Sugar Land plantation owners Benjamin Franklin Terry and William Jefferson Kyle wanted to benefit from the increased mobility, so they donated 2,500 acres of right-of-way—an estimated $250,000 value—to the railroad. This donation spurred BBB&C to bend the rail to pass by the Imperial refinery.

“Terry and Kyle were foresighted enough to know that the railroad would be key for the success of their operation,” said Chuck Kelly, a local historian and archivist with the Sugar Land Heritage Foundation. “They convinced the [railroad’s] board of directors to divert the line.”

When looking at the tracks today, the line follows a northern bend. If the track had not been realigned, it would have run through where Sugar Land City Hall sits today, Kelly said.

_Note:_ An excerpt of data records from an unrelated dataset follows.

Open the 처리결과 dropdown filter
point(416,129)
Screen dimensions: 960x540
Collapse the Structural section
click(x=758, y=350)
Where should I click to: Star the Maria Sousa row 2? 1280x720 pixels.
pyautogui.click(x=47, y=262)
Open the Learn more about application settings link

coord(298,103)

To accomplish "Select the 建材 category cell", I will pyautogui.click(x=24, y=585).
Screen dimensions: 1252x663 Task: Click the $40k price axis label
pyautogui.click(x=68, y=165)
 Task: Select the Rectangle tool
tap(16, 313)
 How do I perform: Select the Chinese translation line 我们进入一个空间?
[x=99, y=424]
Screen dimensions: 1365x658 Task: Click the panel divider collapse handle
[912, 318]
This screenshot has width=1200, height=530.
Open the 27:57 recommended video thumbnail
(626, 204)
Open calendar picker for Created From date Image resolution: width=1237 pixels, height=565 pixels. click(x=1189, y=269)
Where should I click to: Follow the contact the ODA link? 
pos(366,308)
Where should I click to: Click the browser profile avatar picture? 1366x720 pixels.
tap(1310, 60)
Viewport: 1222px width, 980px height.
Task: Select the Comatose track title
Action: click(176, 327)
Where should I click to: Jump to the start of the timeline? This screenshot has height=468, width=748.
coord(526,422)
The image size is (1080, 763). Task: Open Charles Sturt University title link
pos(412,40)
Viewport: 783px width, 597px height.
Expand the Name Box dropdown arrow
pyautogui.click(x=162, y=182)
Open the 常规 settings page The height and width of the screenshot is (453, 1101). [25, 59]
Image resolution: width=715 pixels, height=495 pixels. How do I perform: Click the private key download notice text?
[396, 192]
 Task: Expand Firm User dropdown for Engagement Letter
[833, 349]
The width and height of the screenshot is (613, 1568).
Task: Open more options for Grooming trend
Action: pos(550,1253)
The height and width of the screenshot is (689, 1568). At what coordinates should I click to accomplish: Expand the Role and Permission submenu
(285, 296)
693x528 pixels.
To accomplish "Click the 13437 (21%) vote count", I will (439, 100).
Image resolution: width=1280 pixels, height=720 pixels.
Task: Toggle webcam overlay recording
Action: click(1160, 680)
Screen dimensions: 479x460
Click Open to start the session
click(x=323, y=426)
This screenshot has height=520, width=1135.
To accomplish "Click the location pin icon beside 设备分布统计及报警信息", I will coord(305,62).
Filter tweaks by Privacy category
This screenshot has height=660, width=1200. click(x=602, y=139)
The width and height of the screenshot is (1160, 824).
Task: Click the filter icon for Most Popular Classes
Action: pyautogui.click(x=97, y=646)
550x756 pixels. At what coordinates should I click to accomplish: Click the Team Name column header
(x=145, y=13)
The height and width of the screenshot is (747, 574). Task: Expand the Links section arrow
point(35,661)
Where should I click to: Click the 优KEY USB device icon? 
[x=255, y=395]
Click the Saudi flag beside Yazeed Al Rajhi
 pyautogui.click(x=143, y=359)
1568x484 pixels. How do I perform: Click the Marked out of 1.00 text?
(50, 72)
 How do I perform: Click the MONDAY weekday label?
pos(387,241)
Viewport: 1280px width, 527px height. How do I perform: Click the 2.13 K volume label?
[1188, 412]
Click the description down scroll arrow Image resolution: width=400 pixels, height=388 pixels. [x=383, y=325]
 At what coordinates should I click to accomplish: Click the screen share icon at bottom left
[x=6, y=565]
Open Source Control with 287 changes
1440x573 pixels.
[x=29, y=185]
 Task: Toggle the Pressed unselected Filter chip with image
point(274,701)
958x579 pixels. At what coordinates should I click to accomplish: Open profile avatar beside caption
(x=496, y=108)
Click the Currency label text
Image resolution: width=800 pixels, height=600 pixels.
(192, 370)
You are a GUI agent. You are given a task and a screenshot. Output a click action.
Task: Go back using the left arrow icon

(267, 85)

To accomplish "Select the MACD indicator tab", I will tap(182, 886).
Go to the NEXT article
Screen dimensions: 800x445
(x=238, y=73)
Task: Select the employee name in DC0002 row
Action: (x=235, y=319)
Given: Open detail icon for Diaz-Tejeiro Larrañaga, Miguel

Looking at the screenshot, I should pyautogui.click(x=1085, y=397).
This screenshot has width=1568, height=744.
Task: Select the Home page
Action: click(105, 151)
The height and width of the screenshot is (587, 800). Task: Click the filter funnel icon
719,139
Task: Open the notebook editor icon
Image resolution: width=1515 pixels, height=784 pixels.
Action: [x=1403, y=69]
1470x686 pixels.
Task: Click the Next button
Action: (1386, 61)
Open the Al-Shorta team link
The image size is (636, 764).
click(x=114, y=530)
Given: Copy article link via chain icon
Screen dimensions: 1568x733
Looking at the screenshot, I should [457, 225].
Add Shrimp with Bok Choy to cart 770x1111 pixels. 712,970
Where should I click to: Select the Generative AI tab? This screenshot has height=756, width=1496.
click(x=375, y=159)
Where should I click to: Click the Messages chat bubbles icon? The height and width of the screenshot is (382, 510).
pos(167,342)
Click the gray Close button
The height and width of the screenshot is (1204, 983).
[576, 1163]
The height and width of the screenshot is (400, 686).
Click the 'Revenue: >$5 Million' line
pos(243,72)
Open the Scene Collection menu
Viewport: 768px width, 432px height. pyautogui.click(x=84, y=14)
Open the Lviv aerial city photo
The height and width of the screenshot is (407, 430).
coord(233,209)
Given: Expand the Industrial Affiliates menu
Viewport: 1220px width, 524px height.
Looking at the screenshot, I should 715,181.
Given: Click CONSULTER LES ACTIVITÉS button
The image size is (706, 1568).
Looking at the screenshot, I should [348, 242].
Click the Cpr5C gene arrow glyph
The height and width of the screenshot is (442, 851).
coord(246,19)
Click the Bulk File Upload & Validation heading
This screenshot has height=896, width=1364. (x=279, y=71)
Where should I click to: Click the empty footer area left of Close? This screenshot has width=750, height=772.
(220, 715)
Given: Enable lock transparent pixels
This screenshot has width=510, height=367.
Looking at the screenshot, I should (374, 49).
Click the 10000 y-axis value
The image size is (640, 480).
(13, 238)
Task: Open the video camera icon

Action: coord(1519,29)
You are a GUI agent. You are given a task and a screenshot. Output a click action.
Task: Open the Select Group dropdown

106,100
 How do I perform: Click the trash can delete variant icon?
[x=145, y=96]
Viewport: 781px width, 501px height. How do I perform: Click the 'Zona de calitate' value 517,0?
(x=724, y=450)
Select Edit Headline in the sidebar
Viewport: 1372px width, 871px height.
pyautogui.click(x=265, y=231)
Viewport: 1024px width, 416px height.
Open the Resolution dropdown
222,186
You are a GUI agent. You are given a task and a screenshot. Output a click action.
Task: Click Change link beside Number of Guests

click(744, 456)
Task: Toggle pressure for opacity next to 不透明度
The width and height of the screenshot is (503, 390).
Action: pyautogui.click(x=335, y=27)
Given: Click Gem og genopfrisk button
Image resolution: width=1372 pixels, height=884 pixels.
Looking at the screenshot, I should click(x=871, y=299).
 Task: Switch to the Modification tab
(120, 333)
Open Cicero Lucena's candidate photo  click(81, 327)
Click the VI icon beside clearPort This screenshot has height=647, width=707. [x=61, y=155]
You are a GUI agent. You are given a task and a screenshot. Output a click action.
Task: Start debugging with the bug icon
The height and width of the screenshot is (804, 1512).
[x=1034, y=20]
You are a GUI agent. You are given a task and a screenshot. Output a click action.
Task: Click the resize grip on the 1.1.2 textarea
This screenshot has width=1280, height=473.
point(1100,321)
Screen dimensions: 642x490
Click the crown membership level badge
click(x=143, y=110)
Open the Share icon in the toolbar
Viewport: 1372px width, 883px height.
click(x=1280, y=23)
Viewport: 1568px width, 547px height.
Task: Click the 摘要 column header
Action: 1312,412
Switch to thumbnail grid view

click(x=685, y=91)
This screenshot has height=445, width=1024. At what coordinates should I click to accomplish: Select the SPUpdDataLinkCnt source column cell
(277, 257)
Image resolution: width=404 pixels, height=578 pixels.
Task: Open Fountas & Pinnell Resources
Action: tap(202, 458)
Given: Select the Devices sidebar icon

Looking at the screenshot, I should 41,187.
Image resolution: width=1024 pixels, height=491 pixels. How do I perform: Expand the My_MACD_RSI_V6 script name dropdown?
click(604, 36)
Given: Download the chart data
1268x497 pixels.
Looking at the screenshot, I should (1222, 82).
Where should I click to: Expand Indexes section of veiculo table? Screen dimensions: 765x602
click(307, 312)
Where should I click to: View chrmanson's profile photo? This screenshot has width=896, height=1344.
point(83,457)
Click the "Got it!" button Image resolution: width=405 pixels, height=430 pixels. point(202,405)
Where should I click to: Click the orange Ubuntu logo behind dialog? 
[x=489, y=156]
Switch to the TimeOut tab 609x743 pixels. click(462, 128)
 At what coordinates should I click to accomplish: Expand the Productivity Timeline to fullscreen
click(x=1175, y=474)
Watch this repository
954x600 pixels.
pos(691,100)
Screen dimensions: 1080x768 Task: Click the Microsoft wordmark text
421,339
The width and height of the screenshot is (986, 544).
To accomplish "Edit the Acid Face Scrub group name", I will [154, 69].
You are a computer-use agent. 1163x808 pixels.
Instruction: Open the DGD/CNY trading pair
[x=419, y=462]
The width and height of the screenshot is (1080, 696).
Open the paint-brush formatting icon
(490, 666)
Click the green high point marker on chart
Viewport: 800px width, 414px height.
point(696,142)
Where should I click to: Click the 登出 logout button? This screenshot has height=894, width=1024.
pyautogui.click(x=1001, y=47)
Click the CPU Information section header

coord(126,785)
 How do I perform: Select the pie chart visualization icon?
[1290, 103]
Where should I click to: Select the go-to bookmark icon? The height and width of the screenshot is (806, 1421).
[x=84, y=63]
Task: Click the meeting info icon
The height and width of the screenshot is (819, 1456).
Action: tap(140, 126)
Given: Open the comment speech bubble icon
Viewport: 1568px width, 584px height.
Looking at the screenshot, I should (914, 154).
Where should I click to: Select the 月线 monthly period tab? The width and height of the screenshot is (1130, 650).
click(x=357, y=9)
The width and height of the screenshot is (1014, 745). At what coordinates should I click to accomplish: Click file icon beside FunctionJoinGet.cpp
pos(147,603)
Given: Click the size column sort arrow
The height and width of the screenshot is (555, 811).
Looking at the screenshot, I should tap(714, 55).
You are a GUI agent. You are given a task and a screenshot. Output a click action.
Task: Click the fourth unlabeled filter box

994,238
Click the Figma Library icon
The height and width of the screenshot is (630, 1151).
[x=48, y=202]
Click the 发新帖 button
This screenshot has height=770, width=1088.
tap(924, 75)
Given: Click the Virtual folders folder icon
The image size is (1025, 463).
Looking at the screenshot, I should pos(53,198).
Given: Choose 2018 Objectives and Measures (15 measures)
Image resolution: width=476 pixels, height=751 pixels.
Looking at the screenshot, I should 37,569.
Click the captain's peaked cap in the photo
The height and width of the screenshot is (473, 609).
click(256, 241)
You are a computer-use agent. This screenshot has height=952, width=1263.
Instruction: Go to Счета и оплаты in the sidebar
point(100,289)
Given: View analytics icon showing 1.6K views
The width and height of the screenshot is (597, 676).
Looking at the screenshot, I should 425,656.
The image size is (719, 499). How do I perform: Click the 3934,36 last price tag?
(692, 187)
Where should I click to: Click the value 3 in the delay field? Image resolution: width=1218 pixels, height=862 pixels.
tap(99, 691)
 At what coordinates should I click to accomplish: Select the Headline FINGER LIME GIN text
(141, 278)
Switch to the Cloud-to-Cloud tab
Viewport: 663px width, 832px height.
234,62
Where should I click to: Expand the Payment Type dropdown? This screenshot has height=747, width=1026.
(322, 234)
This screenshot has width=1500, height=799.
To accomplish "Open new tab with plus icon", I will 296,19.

By attracting the railroad in their first year of ownership, Kyle and Terry helped “put Sugar Land on the map and opened up a new opportunity for profit in shipping the end product of the raw sugar mill, the cotton gin, and other produce of the plantation,” according to “Sugar Land, Texas and The Imperial Sugar Company,” by R.M. Armstrong.

These benefits continued to take shape through the years as Imperial’s ownership changed hands. In 1893, Edward Cunningham established the Sugar Land Railway to connect the Imperial refinery district to other regional railroads. When W.T. Eldridge came in and took over The Imperial Sugar Company, part of the acquisition was for Eldridge to retain control over the railroad. He eventually sold the rail line to Southern Pacific, which established the first Sugar Land train depot in 1903. Another depot was built in 1927, which still stands off Commerce Green Boulevard between Hwy. 90 and Hwy. 59 where it houses the Fort Bend Chamber of Commerce.

By 1907, Ike Kempner, along with Eldridge, chartered the Imperial Valley Railway—a narrow-gauge rail that ran west of town to the Brazos River and eastward to connect with the Sugar Land Railroad and down to Arcola. These lines became known as “the Sugar Road.”

As the ownership of rail lines began to consolidate across the nation, the rail along Hwy. 90 became the property of the Southern Pacific Railroad. More recently, the track was managed by the Missouri Pacific Railroad, or MoPac, until the company was merged with Union Pacific and Western Pacific in the early 1980s to form the Union Pacific System.

Although the last batch of sugar cane was shipped around 1928 and the former tracks of the Sugar Road removed from the ground, the Union Pacific rail is still in use for shipping imports and as a passenger line from California to Louisiana.